§ THE DATA
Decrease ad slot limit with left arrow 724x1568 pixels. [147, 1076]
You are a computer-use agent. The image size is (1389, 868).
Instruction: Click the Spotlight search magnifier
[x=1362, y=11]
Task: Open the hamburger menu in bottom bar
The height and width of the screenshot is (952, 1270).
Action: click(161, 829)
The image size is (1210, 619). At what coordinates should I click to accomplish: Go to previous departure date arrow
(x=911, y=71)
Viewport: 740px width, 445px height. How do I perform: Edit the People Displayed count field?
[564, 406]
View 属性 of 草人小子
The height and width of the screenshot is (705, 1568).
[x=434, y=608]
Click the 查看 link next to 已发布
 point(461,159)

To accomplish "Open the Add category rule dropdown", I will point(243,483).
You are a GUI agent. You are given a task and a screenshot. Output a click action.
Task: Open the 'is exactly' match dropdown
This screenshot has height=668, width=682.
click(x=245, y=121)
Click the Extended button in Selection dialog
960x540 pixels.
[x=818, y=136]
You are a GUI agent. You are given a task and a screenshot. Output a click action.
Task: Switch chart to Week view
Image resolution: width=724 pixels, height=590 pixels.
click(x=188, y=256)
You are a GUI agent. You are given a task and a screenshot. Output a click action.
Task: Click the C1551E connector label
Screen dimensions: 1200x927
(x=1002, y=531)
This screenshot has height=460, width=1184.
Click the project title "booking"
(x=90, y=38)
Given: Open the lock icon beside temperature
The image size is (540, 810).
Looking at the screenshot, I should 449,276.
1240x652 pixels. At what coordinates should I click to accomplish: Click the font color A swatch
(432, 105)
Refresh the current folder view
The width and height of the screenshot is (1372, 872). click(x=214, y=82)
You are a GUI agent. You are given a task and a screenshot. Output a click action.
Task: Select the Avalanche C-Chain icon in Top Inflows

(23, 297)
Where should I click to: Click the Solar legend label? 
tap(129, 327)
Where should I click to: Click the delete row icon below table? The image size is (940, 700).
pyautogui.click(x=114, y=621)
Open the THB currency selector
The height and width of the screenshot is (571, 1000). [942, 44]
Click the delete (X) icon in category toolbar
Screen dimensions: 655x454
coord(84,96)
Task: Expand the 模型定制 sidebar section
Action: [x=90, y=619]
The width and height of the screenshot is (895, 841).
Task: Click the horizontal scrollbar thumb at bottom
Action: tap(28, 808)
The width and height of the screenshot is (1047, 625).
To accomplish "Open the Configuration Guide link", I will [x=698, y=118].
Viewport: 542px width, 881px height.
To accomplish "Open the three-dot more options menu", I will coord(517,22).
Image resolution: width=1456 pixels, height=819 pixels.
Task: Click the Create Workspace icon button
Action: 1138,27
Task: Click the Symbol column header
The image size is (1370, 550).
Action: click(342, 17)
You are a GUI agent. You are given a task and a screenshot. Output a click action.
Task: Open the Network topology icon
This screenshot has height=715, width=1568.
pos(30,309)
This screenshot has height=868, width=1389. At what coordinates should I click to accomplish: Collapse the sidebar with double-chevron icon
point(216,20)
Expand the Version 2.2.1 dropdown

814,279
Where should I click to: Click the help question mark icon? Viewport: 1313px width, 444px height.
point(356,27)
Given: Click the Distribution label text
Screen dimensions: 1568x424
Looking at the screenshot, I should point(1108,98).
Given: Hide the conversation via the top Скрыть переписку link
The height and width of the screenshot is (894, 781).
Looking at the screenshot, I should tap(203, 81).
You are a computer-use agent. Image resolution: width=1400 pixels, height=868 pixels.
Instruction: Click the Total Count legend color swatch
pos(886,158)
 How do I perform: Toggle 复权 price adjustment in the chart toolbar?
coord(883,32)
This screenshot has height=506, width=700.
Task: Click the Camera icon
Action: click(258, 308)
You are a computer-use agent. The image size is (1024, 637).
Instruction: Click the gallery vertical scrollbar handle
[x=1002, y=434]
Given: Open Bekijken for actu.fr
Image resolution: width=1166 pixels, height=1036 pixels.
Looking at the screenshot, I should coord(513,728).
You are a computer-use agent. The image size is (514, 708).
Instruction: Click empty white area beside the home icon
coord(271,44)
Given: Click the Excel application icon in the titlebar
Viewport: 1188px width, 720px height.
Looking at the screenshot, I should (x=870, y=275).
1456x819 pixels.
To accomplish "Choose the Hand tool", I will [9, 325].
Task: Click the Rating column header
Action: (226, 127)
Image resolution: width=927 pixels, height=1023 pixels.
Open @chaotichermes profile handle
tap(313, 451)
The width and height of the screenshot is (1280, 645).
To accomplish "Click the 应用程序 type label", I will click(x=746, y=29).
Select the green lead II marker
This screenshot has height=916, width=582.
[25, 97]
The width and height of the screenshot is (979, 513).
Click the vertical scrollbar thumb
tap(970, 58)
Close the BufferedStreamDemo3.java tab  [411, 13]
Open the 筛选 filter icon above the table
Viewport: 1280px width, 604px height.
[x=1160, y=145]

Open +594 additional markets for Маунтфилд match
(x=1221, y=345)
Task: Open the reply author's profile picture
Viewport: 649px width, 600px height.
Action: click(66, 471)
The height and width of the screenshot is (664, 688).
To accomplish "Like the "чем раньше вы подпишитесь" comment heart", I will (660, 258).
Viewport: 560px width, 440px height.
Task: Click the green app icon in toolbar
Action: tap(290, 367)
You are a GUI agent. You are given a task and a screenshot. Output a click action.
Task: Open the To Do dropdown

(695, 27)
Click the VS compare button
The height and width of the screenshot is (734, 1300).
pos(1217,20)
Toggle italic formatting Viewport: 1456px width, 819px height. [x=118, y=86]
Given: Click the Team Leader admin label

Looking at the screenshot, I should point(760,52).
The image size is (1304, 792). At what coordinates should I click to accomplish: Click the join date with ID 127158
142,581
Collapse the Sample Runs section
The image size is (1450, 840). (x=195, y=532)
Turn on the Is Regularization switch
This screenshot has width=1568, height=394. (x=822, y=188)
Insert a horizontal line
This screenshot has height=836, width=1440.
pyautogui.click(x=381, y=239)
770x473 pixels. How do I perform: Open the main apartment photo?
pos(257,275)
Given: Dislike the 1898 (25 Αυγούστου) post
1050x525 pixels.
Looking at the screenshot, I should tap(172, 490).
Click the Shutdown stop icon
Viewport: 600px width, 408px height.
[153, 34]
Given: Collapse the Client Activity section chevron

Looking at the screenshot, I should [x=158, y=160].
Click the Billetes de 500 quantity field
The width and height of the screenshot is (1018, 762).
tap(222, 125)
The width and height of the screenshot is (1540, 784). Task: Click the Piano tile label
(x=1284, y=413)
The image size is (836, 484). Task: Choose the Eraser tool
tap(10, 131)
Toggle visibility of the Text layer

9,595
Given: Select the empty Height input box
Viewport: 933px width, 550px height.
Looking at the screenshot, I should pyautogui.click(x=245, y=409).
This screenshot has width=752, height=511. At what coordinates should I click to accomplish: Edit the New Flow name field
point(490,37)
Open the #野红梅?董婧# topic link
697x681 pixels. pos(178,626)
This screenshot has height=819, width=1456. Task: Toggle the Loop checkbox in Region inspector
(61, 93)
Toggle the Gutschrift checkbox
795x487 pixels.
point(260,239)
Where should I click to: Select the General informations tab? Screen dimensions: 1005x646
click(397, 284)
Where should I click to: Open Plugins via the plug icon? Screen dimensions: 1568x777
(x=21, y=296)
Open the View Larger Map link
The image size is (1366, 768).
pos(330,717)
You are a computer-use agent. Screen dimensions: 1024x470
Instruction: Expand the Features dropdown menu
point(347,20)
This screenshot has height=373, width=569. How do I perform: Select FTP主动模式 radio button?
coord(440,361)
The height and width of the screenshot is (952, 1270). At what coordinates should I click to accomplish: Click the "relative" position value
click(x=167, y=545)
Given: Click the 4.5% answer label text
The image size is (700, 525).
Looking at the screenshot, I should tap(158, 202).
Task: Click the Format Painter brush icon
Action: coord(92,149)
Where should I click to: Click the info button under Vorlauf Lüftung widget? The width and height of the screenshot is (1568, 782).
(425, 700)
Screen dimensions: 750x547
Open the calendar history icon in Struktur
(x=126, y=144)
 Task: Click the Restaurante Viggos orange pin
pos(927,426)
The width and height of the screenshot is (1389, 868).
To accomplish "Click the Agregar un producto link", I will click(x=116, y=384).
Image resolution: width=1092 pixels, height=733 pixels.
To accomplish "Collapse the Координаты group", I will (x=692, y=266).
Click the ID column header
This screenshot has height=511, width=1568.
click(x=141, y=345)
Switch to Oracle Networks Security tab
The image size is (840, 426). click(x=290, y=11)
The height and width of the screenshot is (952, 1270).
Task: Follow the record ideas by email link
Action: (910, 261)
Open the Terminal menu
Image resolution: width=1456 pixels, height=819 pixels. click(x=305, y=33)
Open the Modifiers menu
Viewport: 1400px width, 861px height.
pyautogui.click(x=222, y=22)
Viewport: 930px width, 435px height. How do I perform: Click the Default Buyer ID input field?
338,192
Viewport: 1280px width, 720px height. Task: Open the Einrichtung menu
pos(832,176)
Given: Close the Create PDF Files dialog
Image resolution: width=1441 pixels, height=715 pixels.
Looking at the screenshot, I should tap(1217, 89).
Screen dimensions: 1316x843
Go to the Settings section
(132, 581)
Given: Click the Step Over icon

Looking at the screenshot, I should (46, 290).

§ WHAT IS NEEDED
Put everything in the items above, from the line containing "Task: Click the Restaurante" down to the line containing "pos(832,176)", both included, into a Markdown table with columns Row and Line. Number each line and omit any blank lines.

§ EXERCISE ANSWER
| Row | Line |
|---|---|
| 1 |  Task: Click the Restaurante Viggos orange pin |
| 2 | pos(927,426) |
| 3 | The width and height of the screenshot is (1389, 868). |
| 4 | To accomplish "Click the Agregar un producto link", I will click(x=116, y=384). |
| 5 | Image resolution: width=1092 pixels, height=733 pixels. |
| 6 | To accomplish "Collapse the Координаты group", I will (x=692, y=266). |
| 7 | Click the ID column header |
| 8 | This screenshot has height=511, width=1568. |
| 9 | click(x=141, y=345) |
| 10 | Switch to Oracle Networks Security tab |
| 11 | The image size is (840, 426). click(x=290, y=11) |
| 12 | The height and width of the screenshot is (952, 1270). |
| 13 | Task: Follow the record ideas by email link |
| 14 | Action: (910, 261) |
| 15 | Open the Terminal menu |
| 16 | Image resolution: width=1456 pixels, height=819 pixels. click(x=305, y=33) |
| 17 | Open the Modifiers menu |
| 18 | Viewport: 1400px width, 861px height. |
| 19 | pyautogui.click(x=222, y=22) |
| 20 | Viewport: 930px width, 435px height. How do I perform: Click the Default Buyer ID input field? |
| 21 | 338,192 |
| 22 | Viewport: 1280px width, 720px height. Task: Open the Einrichtung menu |
| 23 | pos(832,176) |